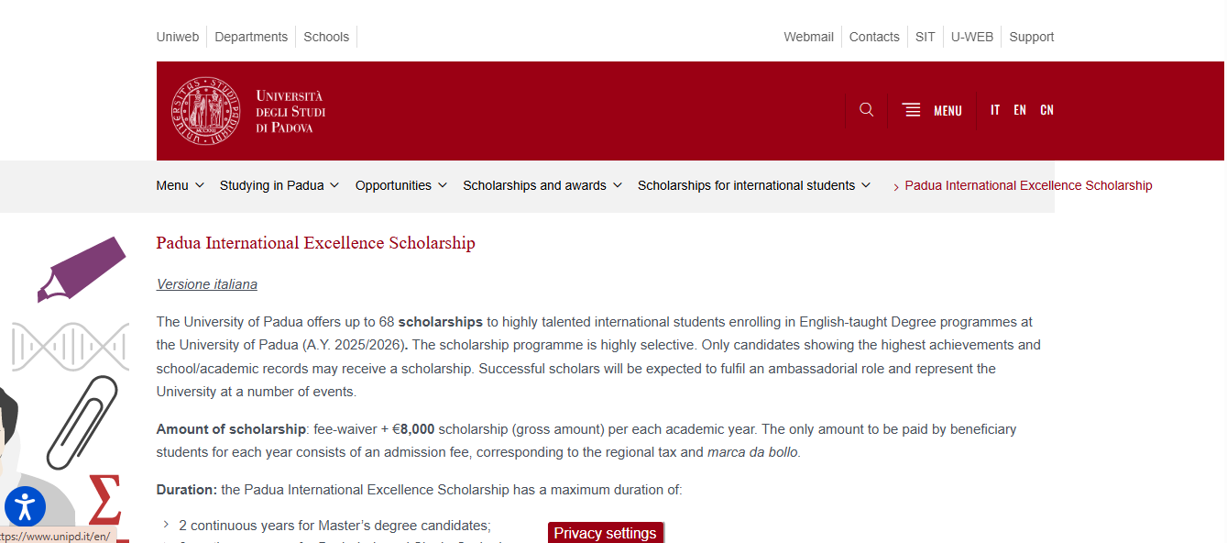1227x543 pixels.
Task: Click the purple highlighter graphic
Action: tap(80, 269)
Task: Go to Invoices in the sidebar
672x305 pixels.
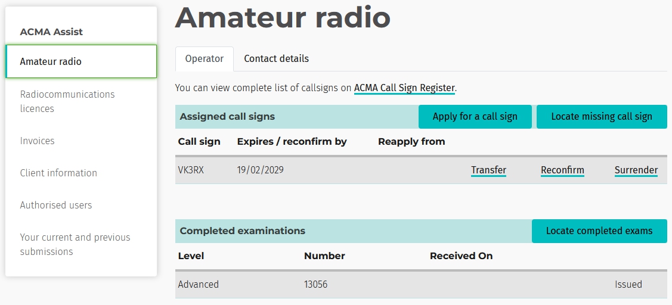Action: point(37,141)
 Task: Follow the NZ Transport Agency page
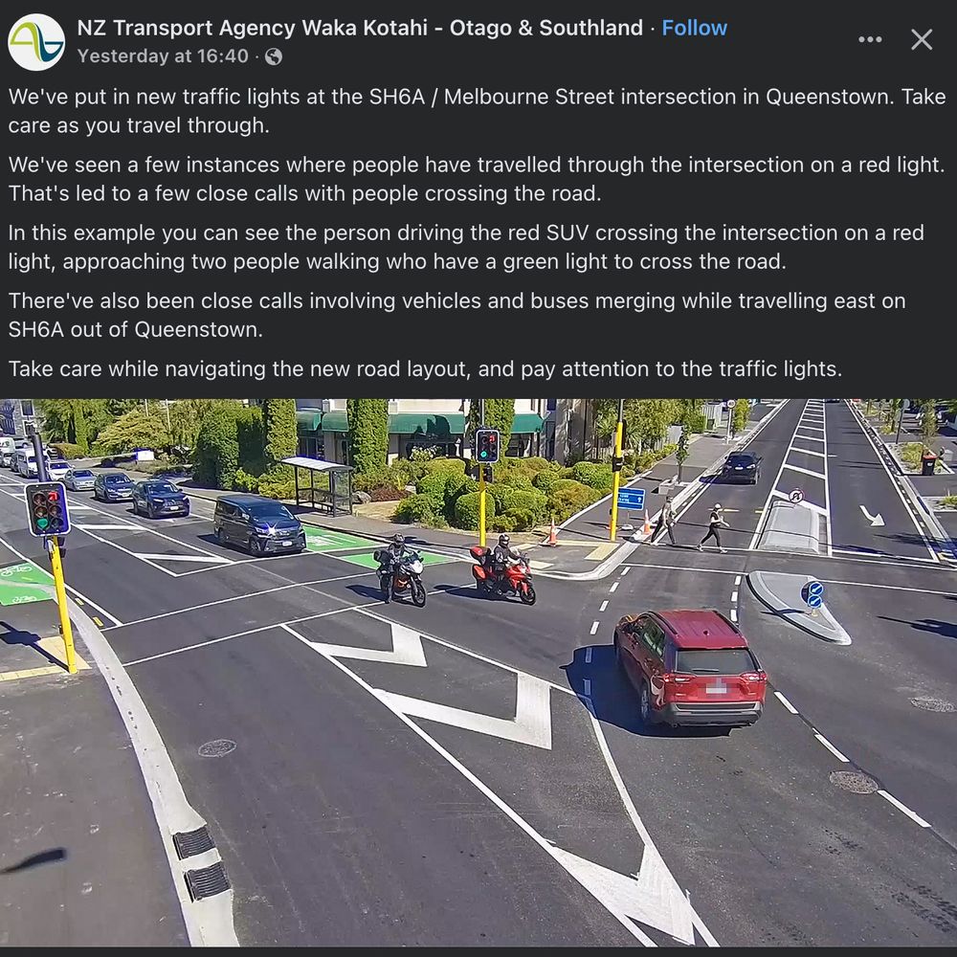695,28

· · ·

**WORK ORDER:** Copy exactly and only this span: the line with "672x305 pixels." through the final line of the entries, both ends included, with the pictures left out.

**ANSWER BELOW:**
672x305 pixels.
Action: point(37,141)
 Task: Follow the NZ Transport Agency page
695,28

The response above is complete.